Facundo Oreja

Personal information
- Full name: Facundo Julián Oreja
- Date of birth: 14 June 1982 (age 44)
- Place of birth: Mar del Plata, Argentina
- Height: 1.69 m (5 ft 6+1⁄2 in)
- Position: Right-back

Team information
- Current team: Cruz Azul (assistant)

Senior career*
- Years: Team / Apps / (Gls)
- 2002–2008: Aldosivi / 151 / (2)
- 2008–2009: Nueva Chicago / 33 / (1)
- 2009–2011: San Martín / 52 / (2)
- 2011–2012: Ferro Carril Oeste / 36 / (0)
- 2012–2019: Gimnasia y Esgrima / 196 / (3)
- 2019–2020: Barracas Central / 7 / (0)

Managerial career
- 2020–2021: Círculo Deportivo [es]
- 2022: Unión La Calera (assistant)
- 2022–2023: Independiente del Valle (assistant)
- 2024–2025: Cruz Azul (assistant)
- 2025: Porto (assistant)
- 2026: Aldosivi (reserves)
- 2026: Aldosivi (caretaker)
- 2026–: Cruz Azul (assistant)

= Facundo Oreja =

Argentine footballer

Facundo Julián Oreja (born 14 June 1982) is an Argentine football coach and former player who played as a right-back.
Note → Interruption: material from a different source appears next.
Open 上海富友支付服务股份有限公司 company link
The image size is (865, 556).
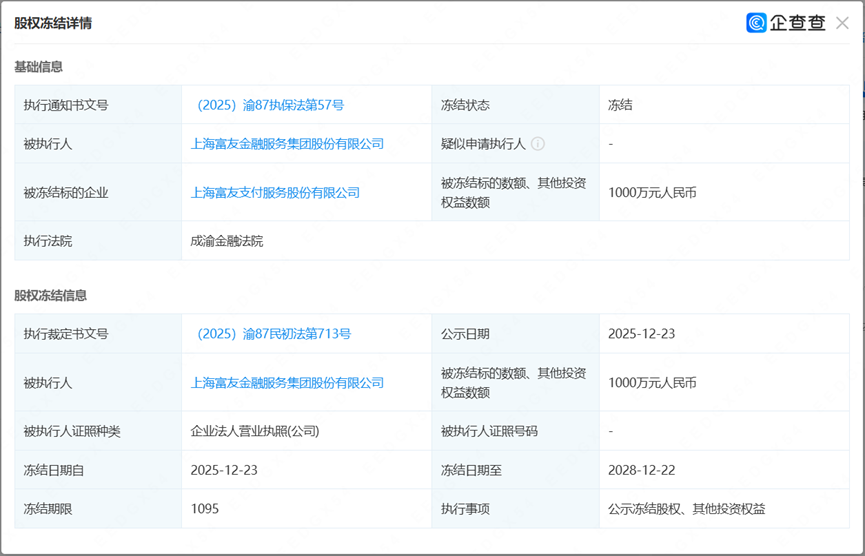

He is the current assistant coach of Liga MX club Cruz Azul.

==Career==
Aldosivi were Oreja's first club, which he played for from 2002 to 2008 and scored two goals in one hundred and fifty-one appearances in Torneo Argentino A and Primera B Nacional. In 2008, Oreja signed for Primera B Metropolitana side Nueva Chicago. He went on to feature thirty-three times and score one goal (vs. Brown) as Nueva Chicago finished 2nd in 2008–09. Further moves to San Martín and Ferro Carril Oeste in Primera B Nacional followed between 2009 and 2012, during which time he made a total of eighty-eight appearances along with two goals. On 5 July 2012, Oreja joined fellow Primera B Nacional side Gimnasia y Esgrima.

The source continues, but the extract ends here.